Fix #55, add timeout to SB receive

jphickey commented 3 years ago

Describe the contribution Apps should not pend forever on software bus receive, because they should also periodically check CFE_ES_RunLoop even if no commands were received.

Fixes #55

Testing performed Build and sanity check CFE, confirm sample_app runs correctly

Expected behavior changes Sample App will check CFE_ES_Runloop() (and therefore respond to a request from ES) even if it does not get any message on the software bus.

System(s) tested on Ubuntu 20.04

Additional context As a "best practice" all apps should do something like this, instead of pending forever.

Contributor Info - All information REQUIRED for consideration of pull request Joseph Hickey, Vantage Systems, Inc.

skliper commented 3 years ago

Is this really "best practice" vs just another possible implementation?
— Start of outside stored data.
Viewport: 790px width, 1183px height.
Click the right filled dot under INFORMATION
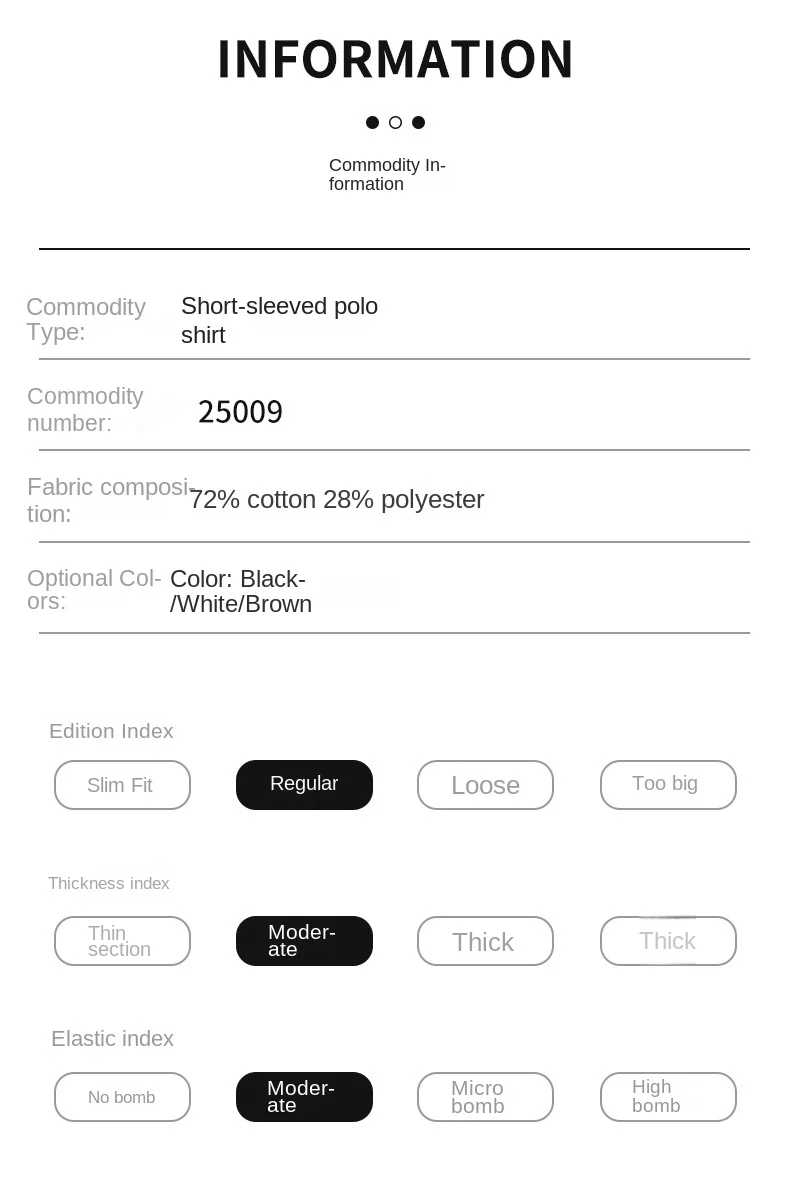click(x=418, y=123)
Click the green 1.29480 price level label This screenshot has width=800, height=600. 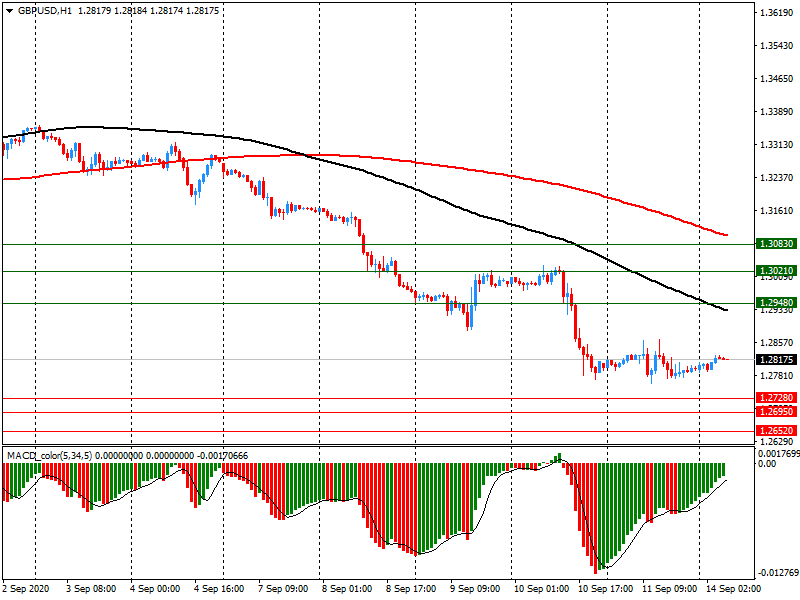pos(776,303)

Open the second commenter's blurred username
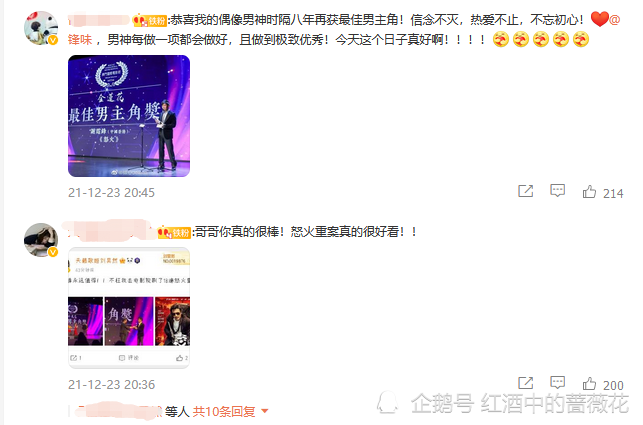[x=109, y=231]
Could be more confusing in terms of performance monitoring, really just another thing to monitor/manage when the app should be getting messages at a regular rate already, if that regular wake-up isn't happening there's bigger issues than allowing the app to process the run loop. The timeout really is now asynchronous relative to regular scheduling so could set up weird races in certain conditions...

jphickey commented 3 years ago

Is this really "best practice" vs just another possible implementation? Could be more confusing in terms of performance monitoring, really just another thing to monitor/manage when the app should be getting messages at a regular rate already, if that regular wake-up isn't happening there's bigger issues than allowing the app to process the run loop. The timeout really is now asynchronous relative to regular scheduling so could set up weird races in certain conditions...
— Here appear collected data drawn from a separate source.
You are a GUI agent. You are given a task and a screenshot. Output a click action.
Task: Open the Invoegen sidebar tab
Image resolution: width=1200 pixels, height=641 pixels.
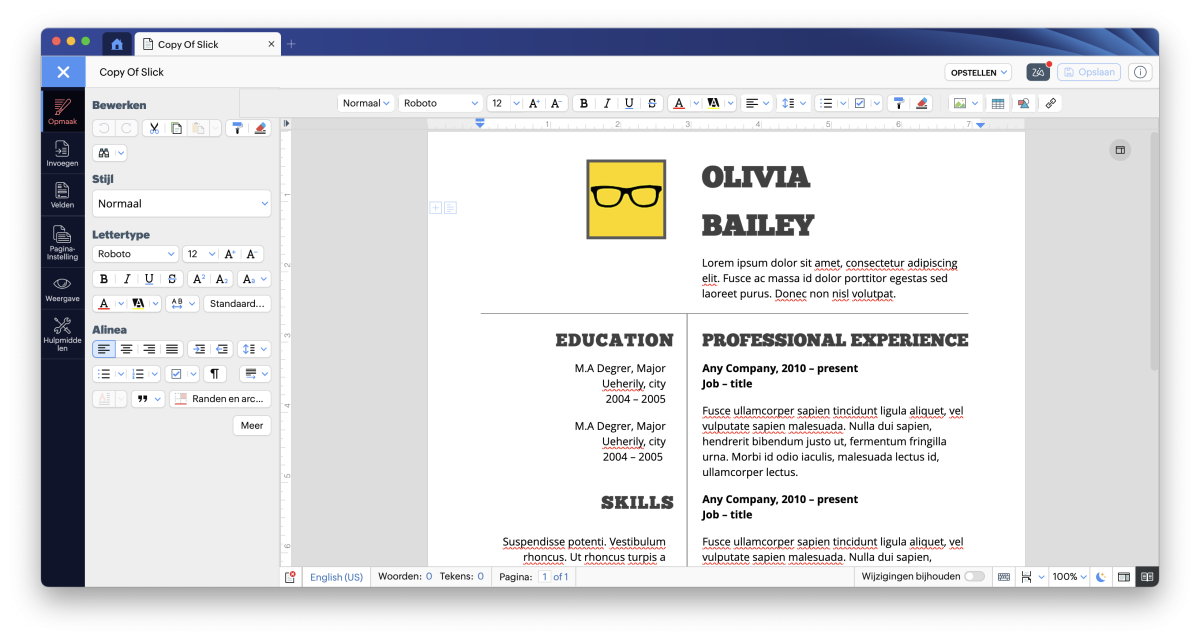click(62, 153)

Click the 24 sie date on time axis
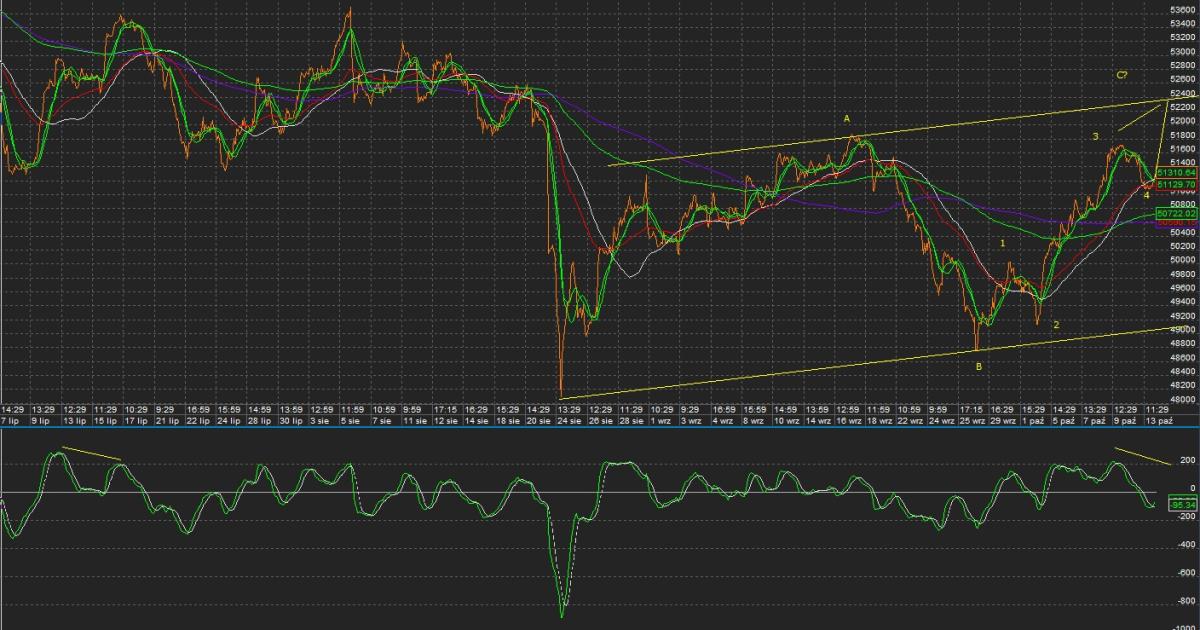click(569, 422)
Disagree on that, it follows the normal schedule unless there is no activity for 1000ms, then it wakes up to check CFE_ES_RunLoop and then continues waiting. It will still follow the precise schedule from SCH if the app is scheduled in this method. There really isn't much downside to this pattern that I can see.

The main point (and why I called it "best practice") is that apps should be checking CFE_ES_Runloop periodically, no matter what other work they are doing - because this is the only way they can "notice" an admin request like CFE_ES_STOP_APP_CC etc.

Sure, one could ensure that the app is also scheduled by SCH to do the same so it never pends forever inside CFE_SB_ReceiveBuffer, but now if SCH has an issue then one will lose the ability to control the app. And also how can you restart SCH itself?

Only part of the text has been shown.